The adoption of the guidance did not have a material impact on our consolidated
financial statements.
Key
Performance Indicators
We
believe that a key indicator for our business on an annual basis is the trend
for the volume of orders received from customers, especially those orders
related to night-vision electronic modules. Our consumer Video Eyewear products
are relatively new and historically those sales have been the greatest during
our fourth quarter (October through December). During weak economic periods,
customers’ ability to forecast their requirements deteriorates causing delays in
the placement of orders. Forward-looking visibility on customer orders is at an
all time low. Our major night-vision electronics modules customers (Kopin and
DRS Technologies, Inc.) are placing orders for product only when they have
orders in hand from their governmental customer and such orders have been
historically only received once or sometimes twice per year.
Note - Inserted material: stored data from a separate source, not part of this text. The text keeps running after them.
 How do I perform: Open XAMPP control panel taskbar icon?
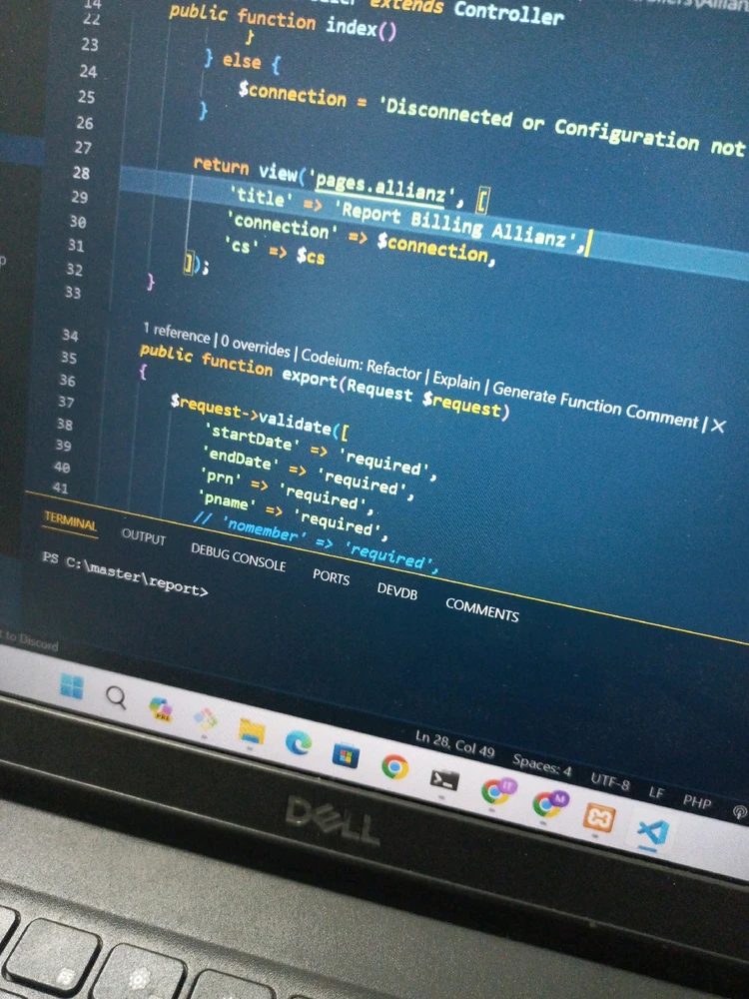pyautogui.click(x=599, y=818)
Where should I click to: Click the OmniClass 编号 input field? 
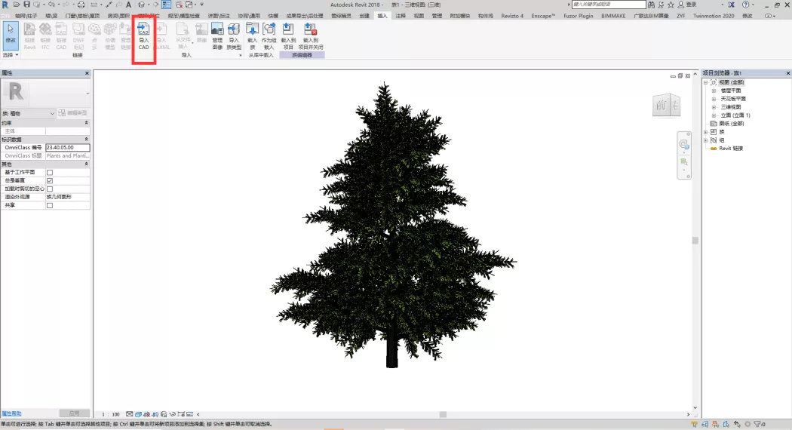pyautogui.click(x=67, y=148)
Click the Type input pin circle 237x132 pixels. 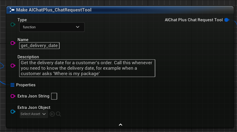tap(13, 25)
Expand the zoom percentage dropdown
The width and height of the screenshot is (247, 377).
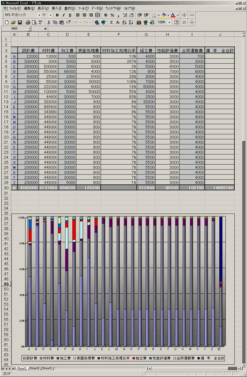[170, 22]
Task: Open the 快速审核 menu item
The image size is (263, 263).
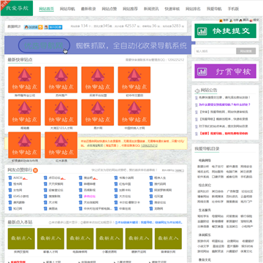Action: coord(172,9)
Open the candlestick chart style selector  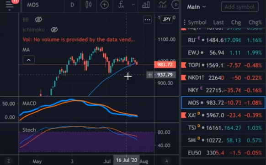[x=89, y=5]
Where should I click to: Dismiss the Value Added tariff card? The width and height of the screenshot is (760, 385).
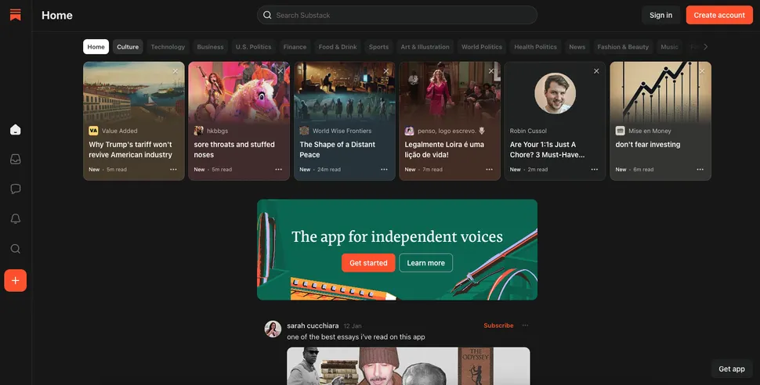coord(176,71)
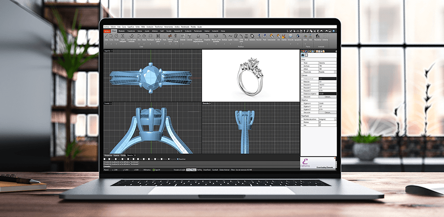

Total shipments of
night vision electronics module customers in the three months ended March 31,
2010 and 2009 were $Nil, and $1,329,157, respectively.
13
Results
of Operations
Comparison
of Three Months Ended March 31, 2010 and March 31, 2009
Sales. Our sales
were $2,061,959 for the first quarter of 2010 compared to $3,043,994 for the
same period in 2009. This represents a 32.3% decrease for the three month period
2010 as compared to 2009. Our sales from defense products decreased to $742,934
or 36.0% of our total sales in the first quarter of 2010 compared to $1,479,794
or 48.6% of total sales in the same period of 2009, a decrease of $736,860 or
49.8%. The decrease resulted solely from zero shipments of night vision
electronics in the first quarter of 2010 as compared to 2009 when $1,329,157
were sold. Orders for these products typically occur only once every 6 to 12
months, and in the fourth quarter of 2009 we had just completed a prior order.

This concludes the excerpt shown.